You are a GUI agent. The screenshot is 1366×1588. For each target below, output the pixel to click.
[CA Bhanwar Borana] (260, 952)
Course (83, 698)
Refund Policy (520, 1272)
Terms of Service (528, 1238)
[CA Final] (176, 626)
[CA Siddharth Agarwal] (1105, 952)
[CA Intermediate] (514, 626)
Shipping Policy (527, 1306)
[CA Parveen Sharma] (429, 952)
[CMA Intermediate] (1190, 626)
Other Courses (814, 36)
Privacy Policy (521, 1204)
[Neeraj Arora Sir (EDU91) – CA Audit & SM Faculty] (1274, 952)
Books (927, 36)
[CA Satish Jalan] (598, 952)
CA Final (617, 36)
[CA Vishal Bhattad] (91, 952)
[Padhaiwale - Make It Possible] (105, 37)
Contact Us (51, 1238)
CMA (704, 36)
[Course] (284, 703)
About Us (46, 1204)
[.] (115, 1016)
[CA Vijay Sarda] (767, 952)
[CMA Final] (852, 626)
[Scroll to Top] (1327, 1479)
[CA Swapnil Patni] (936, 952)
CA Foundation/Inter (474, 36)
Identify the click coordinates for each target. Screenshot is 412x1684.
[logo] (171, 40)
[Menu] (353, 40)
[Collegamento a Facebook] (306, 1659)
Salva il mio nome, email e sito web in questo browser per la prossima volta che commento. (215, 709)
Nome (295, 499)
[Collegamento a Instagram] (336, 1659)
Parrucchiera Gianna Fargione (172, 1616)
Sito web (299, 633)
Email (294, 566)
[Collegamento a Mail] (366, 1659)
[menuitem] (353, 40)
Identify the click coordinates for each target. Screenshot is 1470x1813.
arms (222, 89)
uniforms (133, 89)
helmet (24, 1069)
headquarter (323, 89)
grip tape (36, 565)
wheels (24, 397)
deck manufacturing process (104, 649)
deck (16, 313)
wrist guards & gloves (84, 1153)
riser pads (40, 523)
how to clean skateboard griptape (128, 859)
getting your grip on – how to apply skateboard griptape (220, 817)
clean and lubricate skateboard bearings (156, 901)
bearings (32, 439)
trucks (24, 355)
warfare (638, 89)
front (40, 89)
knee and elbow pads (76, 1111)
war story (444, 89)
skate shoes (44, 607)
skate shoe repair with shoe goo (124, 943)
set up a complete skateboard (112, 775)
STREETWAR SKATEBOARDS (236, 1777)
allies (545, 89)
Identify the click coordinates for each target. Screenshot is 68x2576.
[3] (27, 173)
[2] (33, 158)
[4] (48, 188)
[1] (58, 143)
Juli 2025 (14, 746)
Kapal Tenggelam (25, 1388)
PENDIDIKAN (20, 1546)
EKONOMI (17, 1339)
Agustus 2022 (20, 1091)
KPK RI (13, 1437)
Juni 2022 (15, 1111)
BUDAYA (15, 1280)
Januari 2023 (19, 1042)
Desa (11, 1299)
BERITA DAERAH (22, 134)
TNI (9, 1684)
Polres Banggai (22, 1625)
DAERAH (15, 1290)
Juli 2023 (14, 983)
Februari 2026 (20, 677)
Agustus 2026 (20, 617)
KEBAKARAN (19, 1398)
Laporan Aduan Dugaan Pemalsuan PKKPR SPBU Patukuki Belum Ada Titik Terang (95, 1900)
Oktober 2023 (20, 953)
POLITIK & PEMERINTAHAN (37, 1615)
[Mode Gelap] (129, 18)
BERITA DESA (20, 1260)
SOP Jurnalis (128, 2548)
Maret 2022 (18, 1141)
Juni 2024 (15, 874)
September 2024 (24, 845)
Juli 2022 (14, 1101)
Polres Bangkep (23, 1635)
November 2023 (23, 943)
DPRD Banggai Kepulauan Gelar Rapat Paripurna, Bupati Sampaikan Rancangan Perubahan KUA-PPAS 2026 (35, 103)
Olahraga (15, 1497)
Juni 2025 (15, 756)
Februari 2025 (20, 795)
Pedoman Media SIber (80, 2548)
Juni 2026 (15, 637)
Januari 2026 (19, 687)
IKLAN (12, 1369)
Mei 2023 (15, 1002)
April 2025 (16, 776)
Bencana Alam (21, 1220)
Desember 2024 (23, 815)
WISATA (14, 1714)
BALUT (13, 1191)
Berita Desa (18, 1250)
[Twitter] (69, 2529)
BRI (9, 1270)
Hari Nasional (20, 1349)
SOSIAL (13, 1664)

# Work order
Whatever appears in the material must be set down again, word for word.

# Answer to this problem
You are a GUI agent. The screenshot is 1366×1588. For each target below, output the pixel to click.
[CA Bhanwar Borana] (260, 952)
Course (83, 698)
Refund Policy (520, 1272)
Terms of Service (528, 1238)
[CA Final] (176, 626)
[CA Siddharth Agarwal] (1105, 952)
[CA Intermediate] (514, 626)
Shipping Policy (527, 1306)
[CA Parveen Sharma] (429, 952)
[CMA Intermediate] (1190, 626)
Other Courses (814, 36)
Privacy Policy (521, 1204)
[Neeraj Arora Sir (EDU91) – CA Audit & SM Faculty] (1274, 952)
Books (927, 36)
[CA Satish Jalan] (598, 952)
CA Final (617, 36)
[CA Vishal Bhattad] (91, 952)
[Padhaiwale - Make It Possible] (105, 37)
Contact Us (51, 1238)
CMA (704, 36)
[Course] (284, 703)
About Us (46, 1204)
[.] (115, 1016)
[CA Vijay Sarda] (767, 952)
[CMA Final] (852, 626)
[Scroll to Top] (1327, 1479)
[CA Swapnil Patni] (936, 952)
CA Foundation/Inter (474, 36)
Identify the click coordinates for each target. Screenshot is 412x1684.
[logo] (171, 40)
[Menu] (353, 40)
[Collegamento a Facebook] (306, 1659)
Salva il mio nome, email e sito web in questo browser per la prossima volta che commento. (215, 709)
Nome (295, 499)
[Collegamento a Instagram] (336, 1659)
Parrucchiera Gianna Fargione (172, 1616)
Sito web (299, 633)
Email (294, 566)
[Collegamento a Mail] (366, 1659)
[menuitem] (353, 40)
Identify the click coordinates for each target. Screenshot is 1470x1813.
arms (222, 89)
uniforms (133, 89)
helmet (24, 1069)
headquarter (323, 89)
grip tape (36, 565)
wheels (24, 397)
deck manufacturing process (104, 649)
deck (16, 313)
wrist guards & gloves (84, 1153)
riser pads (40, 523)
how to clean skateboard griptape (128, 859)
getting your grip on – how to apply skateboard griptape (220, 817)
clean and lubricate skateboard bearings (156, 901)
bearings (32, 439)
trucks (24, 355)
warfare (638, 89)
front (40, 89)
knee and elbow pads (76, 1111)
war story (444, 89)
skate shoes (44, 607)
skate shoe repair with shoe goo (124, 943)
set up a complete skateboard (112, 775)
STREETWAR SKATEBOARDS (236, 1777)
allies (545, 89)
Identify the click coordinates for each target. Screenshot is 68x2576.
[3] (27, 173)
[2] (33, 158)
[4] (48, 188)
[1] (58, 143)
Juli 2025 (14, 746)
Kapal Tenggelam (25, 1388)
PENDIDIKAN (20, 1546)
EKONOMI (17, 1339)
Agustus 2022 (20, 1091)
KPK RI (13, 1437)
Juni 2022 (15, 1111)
BUDAYA (15, 1280)
Januari 2023 (19, 1042)
Desa (11, 1299)
BERITA DAERAH (22, 134)
TNI (9, 1684)
Polres Banggai (22, 1625)
DAERAH (15, 1290)
Juli 2023 (14, 983)
Februari 2026 (20, 677)
Agustus 2026 (20, 617)
KEBAKARAN (19, 1398)
Laporan Aduan Dugaan Pemalsuan PKKPR SPBU Patukuki Belum Ada Titik Terang (95, 1900)
Oktober 2023 (20, 953)
POLITIK & PEMERINTAHAN (37, 1615)
[Mode Gelap] (129, 18)
BERITA DESA (20, 1260)
SOP Jurnalis (128, 2548)
Maret 2022 (18, 1141)
Juni 2024 (15, 874)
September 2024 (24, 845)
Juli 2022 (14, 1101)
Polres Bangkep (23, 1635)
November 2023 (23, 943)
DPRD Banggai Kepulauan Gelar Rapat Paripurna, Bupati Sampaikan Rancangan Perubahan KUA-PPAS 2026 (35, 103)
Olahraga (15, 1497)
Juni 2025 (15, 756)
Februari 2025 (20, 795)
Pedoman Media SIber (80, 2548)
Juni 2026 (15, 637)
Januari 2026 (19, 687)
IKLAN (12, 1369)
Mei 2023 (15, 1002)
April 2025 (16, 776)
Bencana Alam (21, 1220)
Desember 2024 (23, 815)
WISATA (14, 1714)
BALUT (13, 1191)
Berita Desa (18, 1250)
[Twitter] (69, 2529)
BRI (9, 1270)
Hari Nasional (20, 1349)
SOSIAL (13, 1664)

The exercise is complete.